Instructions for the task: Every line containing the word "will" is to be copied from the data below.

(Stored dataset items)
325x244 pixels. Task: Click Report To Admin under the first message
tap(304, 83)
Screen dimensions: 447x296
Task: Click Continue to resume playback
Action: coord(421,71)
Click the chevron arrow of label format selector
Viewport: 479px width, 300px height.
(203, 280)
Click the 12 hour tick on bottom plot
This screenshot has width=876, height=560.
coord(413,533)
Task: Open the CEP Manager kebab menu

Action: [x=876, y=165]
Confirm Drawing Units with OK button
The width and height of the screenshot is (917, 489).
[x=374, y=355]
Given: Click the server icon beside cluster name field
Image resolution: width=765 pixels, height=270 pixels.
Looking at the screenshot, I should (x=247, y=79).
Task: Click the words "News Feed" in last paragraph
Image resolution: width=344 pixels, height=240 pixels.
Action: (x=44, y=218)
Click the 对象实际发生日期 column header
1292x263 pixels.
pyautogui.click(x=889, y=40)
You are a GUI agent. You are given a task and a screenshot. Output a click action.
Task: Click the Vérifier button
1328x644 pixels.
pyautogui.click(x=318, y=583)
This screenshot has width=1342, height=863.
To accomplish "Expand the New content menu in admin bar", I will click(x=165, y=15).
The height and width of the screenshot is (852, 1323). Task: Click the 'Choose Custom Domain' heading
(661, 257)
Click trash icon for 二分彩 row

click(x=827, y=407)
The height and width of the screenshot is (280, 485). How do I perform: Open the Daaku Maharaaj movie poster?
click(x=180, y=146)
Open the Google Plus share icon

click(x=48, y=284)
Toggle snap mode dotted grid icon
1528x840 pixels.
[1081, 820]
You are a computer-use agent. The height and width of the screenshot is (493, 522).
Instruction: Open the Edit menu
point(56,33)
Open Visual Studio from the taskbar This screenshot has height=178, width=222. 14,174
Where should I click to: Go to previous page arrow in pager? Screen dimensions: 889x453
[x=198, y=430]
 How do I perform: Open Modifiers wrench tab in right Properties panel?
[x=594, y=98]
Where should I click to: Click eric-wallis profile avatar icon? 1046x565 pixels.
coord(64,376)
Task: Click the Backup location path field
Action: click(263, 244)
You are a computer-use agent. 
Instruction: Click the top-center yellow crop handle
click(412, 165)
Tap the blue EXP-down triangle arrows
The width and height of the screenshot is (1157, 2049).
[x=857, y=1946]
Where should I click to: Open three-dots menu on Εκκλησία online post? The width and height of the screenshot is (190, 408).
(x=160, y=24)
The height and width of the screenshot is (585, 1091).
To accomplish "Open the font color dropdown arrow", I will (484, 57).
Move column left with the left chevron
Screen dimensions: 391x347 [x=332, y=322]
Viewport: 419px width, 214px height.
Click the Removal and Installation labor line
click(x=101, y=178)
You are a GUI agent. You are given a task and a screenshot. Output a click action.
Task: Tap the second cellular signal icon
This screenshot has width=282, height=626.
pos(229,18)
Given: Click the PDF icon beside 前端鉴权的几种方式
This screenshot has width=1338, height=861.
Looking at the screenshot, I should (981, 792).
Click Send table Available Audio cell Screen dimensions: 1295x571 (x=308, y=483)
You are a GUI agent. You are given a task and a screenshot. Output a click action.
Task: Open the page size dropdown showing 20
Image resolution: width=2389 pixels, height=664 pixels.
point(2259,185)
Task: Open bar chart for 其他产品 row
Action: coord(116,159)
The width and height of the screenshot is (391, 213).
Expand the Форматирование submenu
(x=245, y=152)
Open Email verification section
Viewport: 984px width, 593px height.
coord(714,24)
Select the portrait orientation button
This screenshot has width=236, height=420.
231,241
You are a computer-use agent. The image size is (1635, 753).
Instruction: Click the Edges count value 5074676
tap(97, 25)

Answer:
To accomplish "Expand the New content menu in admin bar", I will click(x=165, y=15).
To accomplish "Open the font color dropdown arrow", I will (484, 57).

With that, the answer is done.